List_Test = list(range(500000))
......

def Test_List():
    randomNumber = random.randint(0,500000)
    for i in List_Test:
        if i == randomNumber:
            break

# Other test code is the same

And the result of the test always is list ≈ tuple > set.

When change the number 500000(x20) to 10000000,

It sometimes is list ≈ tuple ≈ set,but often list ≈ tuple > set.

May I infer that only when all of them have the same length(And the number of length is large),we can use set (Although its size is much larger than tuple and list)?

Variable and function names should follow the `lower_case_with_underscores` style. — AMC, Mar 18 '20 at 19:10

ggorlen · Accepted Answer · 2020-03-18T20:23:52.357

There are many problems with this test suite.

[range(1000)] isn't equivalent to the other two declarations. This makes a list with one element, and that single element points to the range. getsizeof is not recursive, so it only gives the size of the outer object. This can be illustrated by creating lists of a single element of different range sizes and noticing that the getsizeof call always gives the same result.

If you use list(range(1000)), you'll get a reasonable result that's about the same size as a tuple. I'm not sure what information is gained in making these lists 1000, though--why not compare sizes of the three empty elements? Even here, this is basically an implementation-dependent test that doesn't really have much bearing on how you might write a Python program, as far as I can tell. Sure, set is a bit larger as you'd expect (hash-based structures generally have more overhead than lists) and that varies from version to version.

As for the "create" test, consider set(i for i in range(1000)). In no way does this test the time it takes to create a set because most of the time is spent creating and running the generator that's being passed as a parameter. As with the last test, I'm not sure what this proves even if the test were fair (i.e. you used the list() initializer instead of a list comprehension).
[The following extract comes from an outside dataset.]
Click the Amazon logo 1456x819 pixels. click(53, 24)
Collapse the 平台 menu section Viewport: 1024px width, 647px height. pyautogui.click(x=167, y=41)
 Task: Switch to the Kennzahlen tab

As with the "size" tests, you can just call the initializers with empty lists, but all this shows is that creation times are practically the same: there's some function call and object allocation overhead which is implementation-specific.

Lastly, the speed tests for lookup operations:

for i in Set_Test:
    if i == 6:
        break

This hardcodes a best-case scenario. List and tuple lookups perform a linear search, so the target is always found in 7 comparisons. This is going to be nearly identical to a set lookup, which is O(1) but requires some complicated hashing operations that add overhead. This test should use random indices where the distribution means the lists and tuples will be hit with worst-case scenarios regularly. The set should outperform lists and tuples done correctly.
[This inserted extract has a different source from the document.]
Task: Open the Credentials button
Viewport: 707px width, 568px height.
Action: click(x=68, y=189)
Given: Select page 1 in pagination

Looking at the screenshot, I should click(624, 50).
Furthermore, a statement like "a set is faster than a list" has almost no meaning--data structures can't be compared like this, and a word like "faster" speaks to specific run-time conditions that are highly variable and case-specific. Comparing the data structures requires comparison of their operations' time complexities which help describe their fitness for some purpose.

To summarize: the first two tests aren't worth performing even if written correctly and the last test will show that set lookups are O(1) while list/tuple lookups are O(n) if they're made fair using random target items.
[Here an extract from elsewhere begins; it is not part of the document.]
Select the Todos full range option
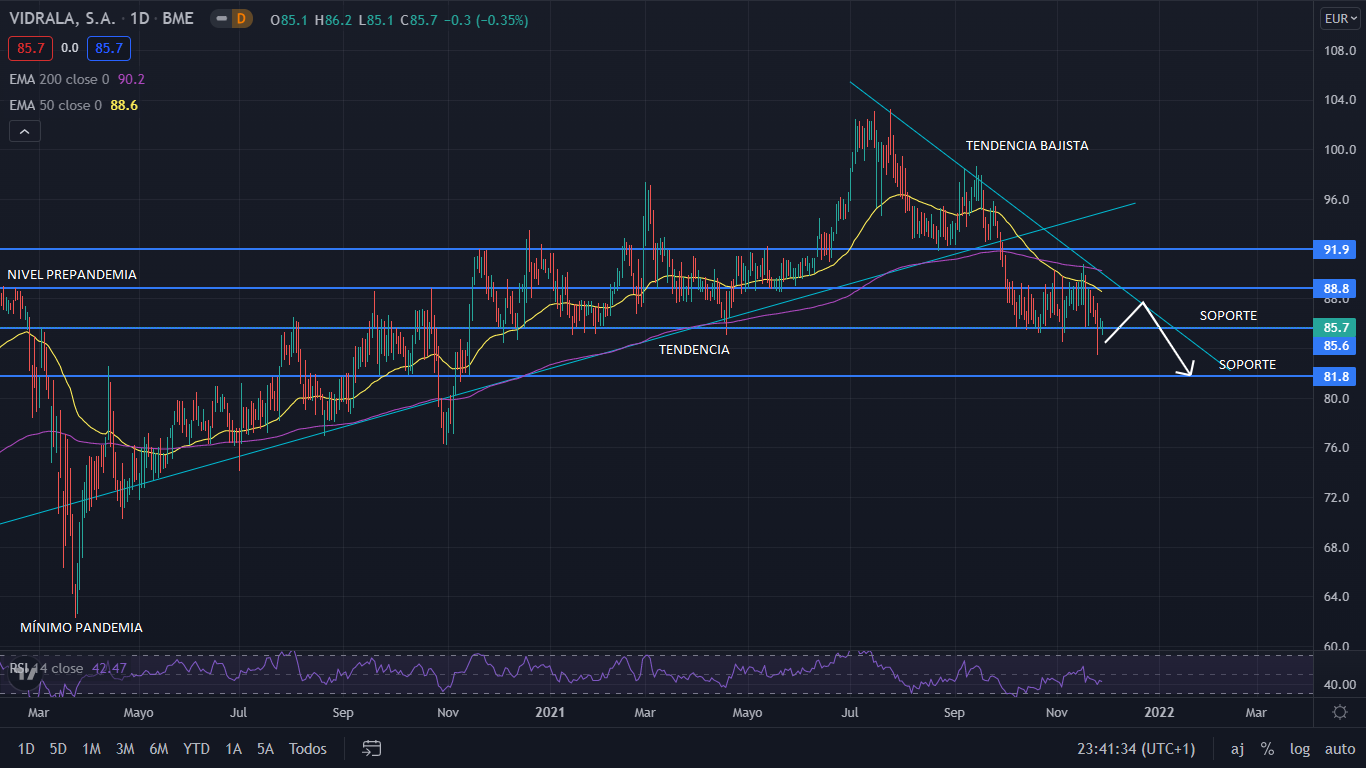1366x768 pixels. (308, 748)
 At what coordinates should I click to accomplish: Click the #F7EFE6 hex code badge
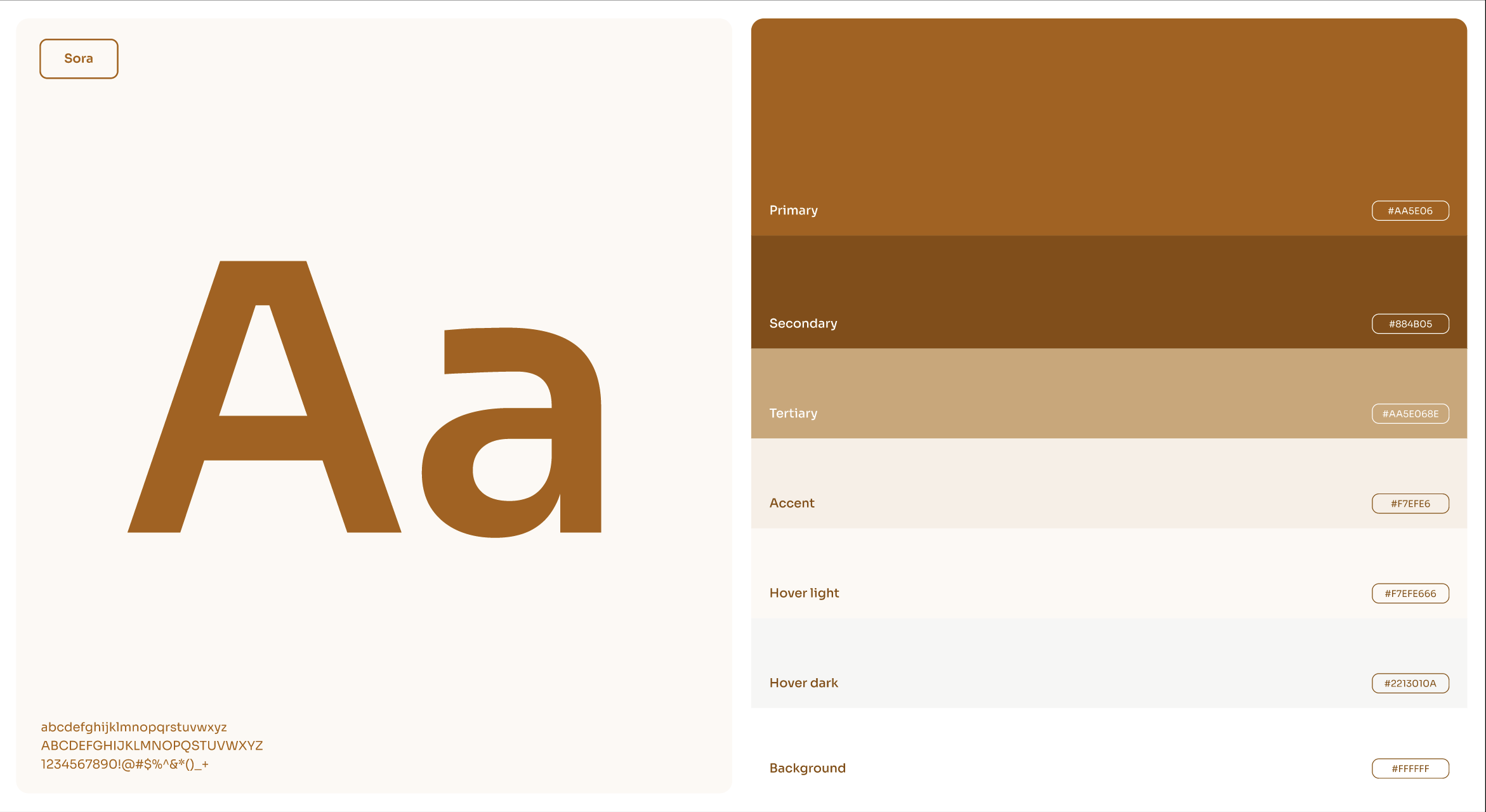(x=1410, y=504)

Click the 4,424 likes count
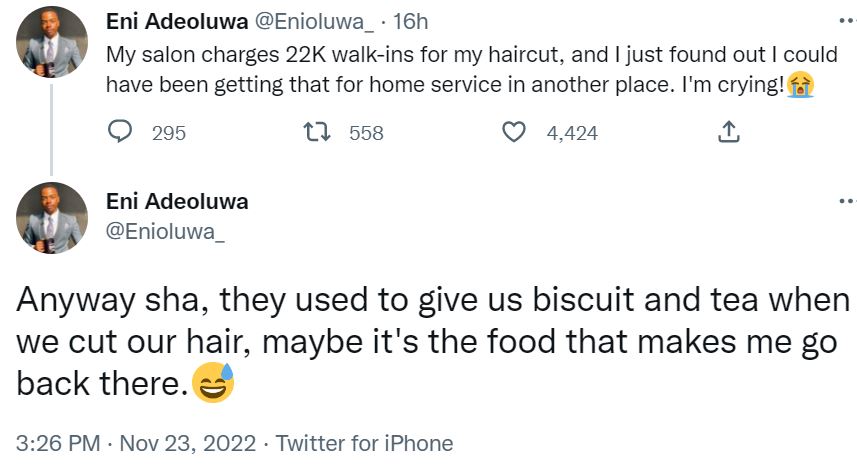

I close my computer, I will try it tomorrow. And give you the feedback.Thanks — jizhihaoSAMA, Mar 18 '20 at 18:04
I use single variable method in the "create" test.(So in all of the test,I use iterator.I use it to know which is the fastest way among them when create them.) — jizhihaoSAMA, Mar 19 '20 at 02:11
`for i in Set_Test:` is wrong because you're performing a linear search on the set. The correct way to look up an item in a set is `item in some_set`. Same with list and any other structure. Each check should be `return item in set` basically. — ggorlen, Mar 19 '20 at 02:42
Well,I get the right answer.Thanks! And Is my ``create`` test fair? — jizhihaoSAMA, Mar 19 '20 at 02:47
Yes, but as my post says, there's no point in benchmarking the creation. They're all basically the same and implementation-dependent, so the only thing worth comparing are lookups, insertions and other algorithms that the data structures offer. For example, you could compare removing random items from a list against random items from a set. Run your tests a few hundred thousand times using random numbers. Which do you think will be faster? — ggorlen, Mar 19 '20 at 02:52
Oh,``set`` is fast.okay,I learn a lot.Thanks you,kind stranger. — jizhihaoSAMA, Mar 19 '20 at 02:58
No problem. Thanks for your patience. Just to nitpick, please try to avoid saying "x is fast". Saying "the time complexity of lookups for sets are, on average, O(1)". Speed and time complexity are two totally different things. If your list is 5 elements, I bet the list lookups will be faster, for example. Set lookups are slower than list lookups in terms of constant-time overhead, but there's a point where `n` grows large enough that the set will outperform the list. You might try figuring out where this is for some test case. — ggorlen, Mar 19 '20 at 03:00

score 2 · Answer 2 · answered Mar 18 '20 at 17:46

2

List_Test = [range(1000)] creates a one-item list that contains a range object without actually making the range generator produce any output.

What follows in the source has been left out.